Шеф гестапо поднялся и сказал:
– Полковник, я не слышал этого предложения.
После того как дезинформация была уточнена и утверждена Бергом по согласованию с шефом гестапо и генералом Нойбутом, полковник и Швальб вышли погулять по двору. Они неторопливо прохаживались по песчаным дорожкам, переговариваясь отрывистыми, ничего не значащими фразами.
«Как ее отсюда надежнее вывести? – думал Берг. – У ворот солдат. У калитки, которая ведет в лес, автоматчик. Через забор она не перелезет, да потом ее сразу же подстрелят».

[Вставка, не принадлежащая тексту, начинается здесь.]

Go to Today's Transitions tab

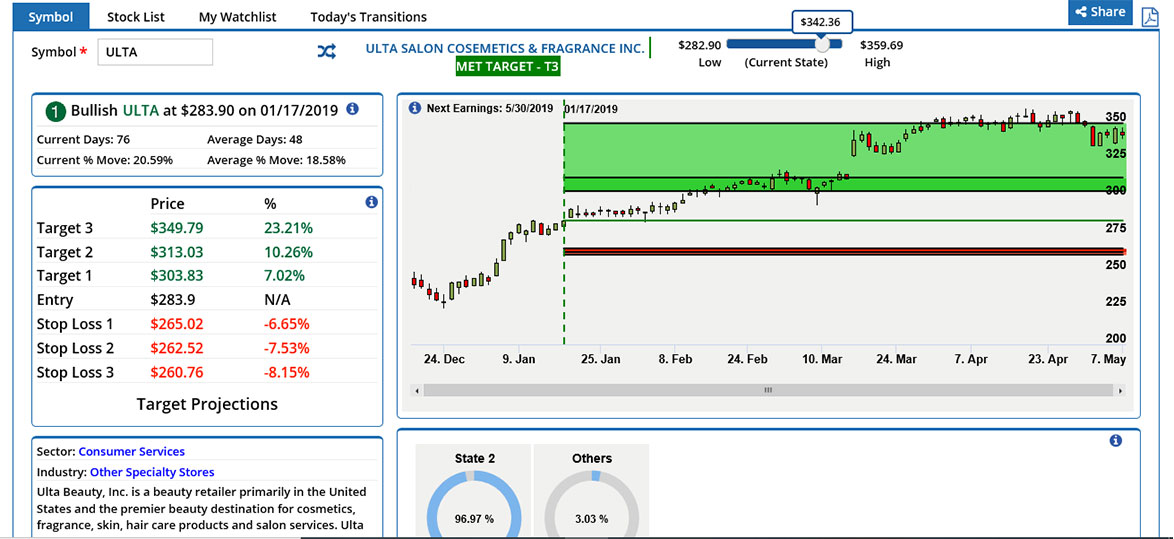point(368,16)
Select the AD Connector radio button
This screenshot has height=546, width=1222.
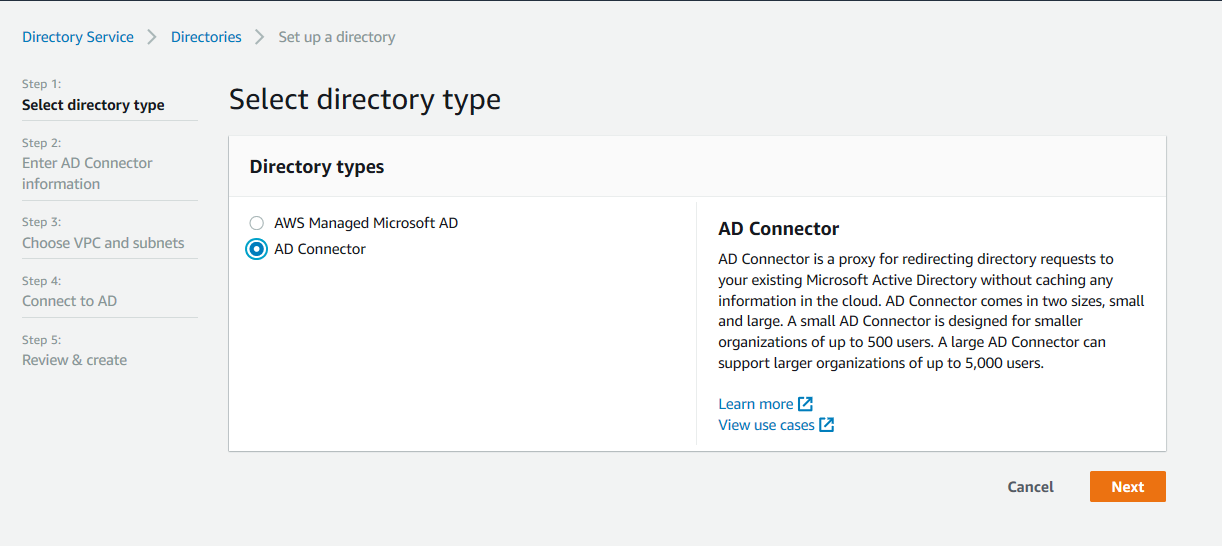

– К грозе, – сказал Швальб. – Очень парит.
– Небо чистое, – ответил Берг. – Может протянуть мимо.
– Люблю грозы. Это – как очищение души, – сказал Швальб.
«К тому же и лирик, – подумал про себя Берг. – А что это за зеленая будка? Сортир?»

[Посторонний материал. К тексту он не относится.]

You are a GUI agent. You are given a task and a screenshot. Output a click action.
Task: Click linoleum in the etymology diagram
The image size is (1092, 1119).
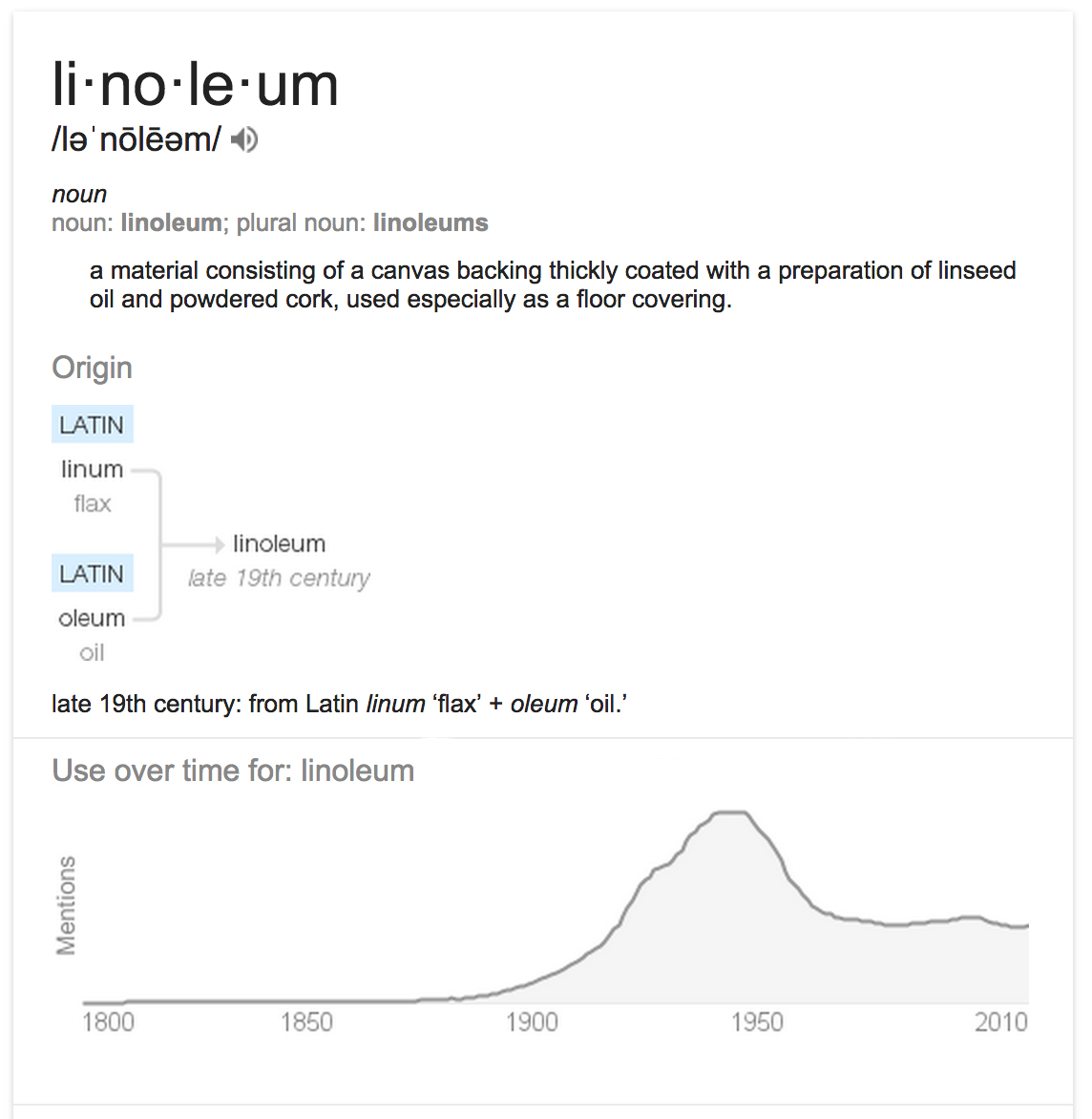coord(279,543)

– Все-таки горы – очень красиво, – сказал Швальб, – никогда не устаю любоваться горами.
«В коттедже только один туалет, как же я забыл об этом? Все гениальное – просто и очевидно. Она уйдет через сортир. Он пристроен вплотную к забору. Надо будет клещами выдрать там несколько гвоздей. А как ее отправить туда? Он ведь для охраны… Так… От меня этот приказ исходить не может».
«Наверное, все-таки, – ответила себе Аня и почувствовала, как у нее заледенели пальцы ног, – наверное, все-таки в моем согласии было нечто от желания спасти себя. Я не верю ему даже на тысячную долю процента. Значит? Что же дальше-то? Я откажусь – пусть стреляют. А если он действительно хочет установить с нами контакт? Тогда мне этого не простят. Но и я не прощу себе, если ошибусь и если он окажется обыкновенным немцем – как все, а я стану работать на него, а потом они посмеются надо мной и вышвырнут, как собачонку, которая больше не нужна. Нет. Нет. Пусть стреляют. И все. Не буду я ничего делать для них».
Берг спросил:
– Послушайте, Швальб, где тут комната, оборудованная для прослушивания разговоров?

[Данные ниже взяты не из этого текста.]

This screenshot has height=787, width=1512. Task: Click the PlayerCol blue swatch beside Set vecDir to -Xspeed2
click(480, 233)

– Любую можно оборудовать.
– Нет, я спрашиваю о той, что уже готова для прослушивания. Я бы поговорил с русской, а вы бы послушали. Это не от моей гордыни, поверьте: просто вам надо послушать манеру нашего разговора, чтобы вы были моим антиподом в те дни, когда я буду уезжать и вы станете работать с ней один.
– Я сейчас позвоню в Краков, они пришлют из управления нашего мастера.
– Хорошо.
– К вечеру мы все оборудуем.
– Наверное, целесообразней это сделать у нее в комнате.
– По-моему, там не получится: голые стены, причем довольно толстые, подвальные. Под кровать не воткнешь – заметит, сволочь. Надо где-нибудь наверху, а?
– Ну, договорились. Подыщите комнату – я полагаюсь на вас.
Швальб пошел соединяться с Краковым, а Берг спустился к Ане. Он плотно закрыл за собой дверь, медленно запер ее, присел на краешек стула, оглядел потолок и стены – нет ли где отдушины, там всегда можно установить звукозаписывающую аппаратуру, и сказал:
– Слушайте меня внимательно.
– Я не хочу вас слушать.
– То есть?
– Я раздумала.
– Что вы раздумали?
– Я не стану ничего передавать нашим.
Берг устало вздохнул: именно этого он и ждал.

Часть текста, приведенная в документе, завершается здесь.